In early 2001, the Department of Conservation distributed a survey on air access in Kahurangi National Park. Access Officer Mike Savory organised this submission for the NZRCA.

New Zealand Recreational
Canoeing Association
P.O. Box 284

15 March 2001

Jo Gould
Community Relations Officer
Department of Conservation
Nelson/Marlborough Conservancy
Private Bag 5, 186 Bridge St

Dear Jo

Thanks very much for the opportunity to comment on our use of helicopter access into Kahurangi National Park. The following are some collated comments from a number of kayakers around the country and represent the thoughts of the New Zealand Recreational Canoeing Association.
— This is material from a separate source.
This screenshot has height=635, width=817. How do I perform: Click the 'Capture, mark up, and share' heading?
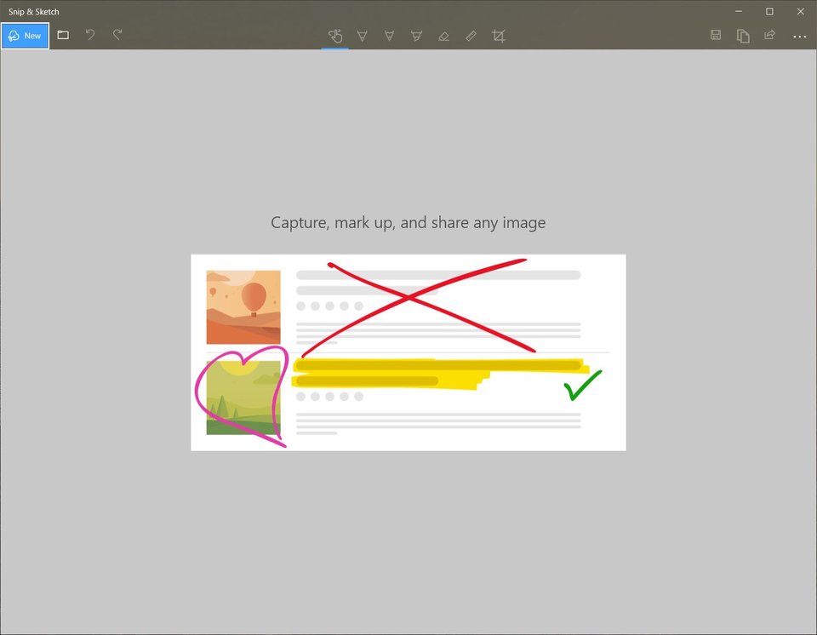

  • Why do you access the park by air?
    Kayaks are difficult items to transport through rough bush and although some rivers are regularly paddled by walking the kayaks into a river, it is obviously more practical to access long, remote or difficult rivers by helicopter.

    The first kayak descent of the Karamea was actually done by a West Coast DOC (NZFS at the time) worker who walked in with a kayak (assisted by some friends) in the 70's. The second descent was a group of paddlers who had their kayaks flown from the Rolling Junction to Trevor Carter Hut in 1983 and spent two days walking in to meet their boats (and then five days paddling out).

    Flying in with kayaks also minimises the possibility that the "extra" safety equipment gets left behind in order to save weight.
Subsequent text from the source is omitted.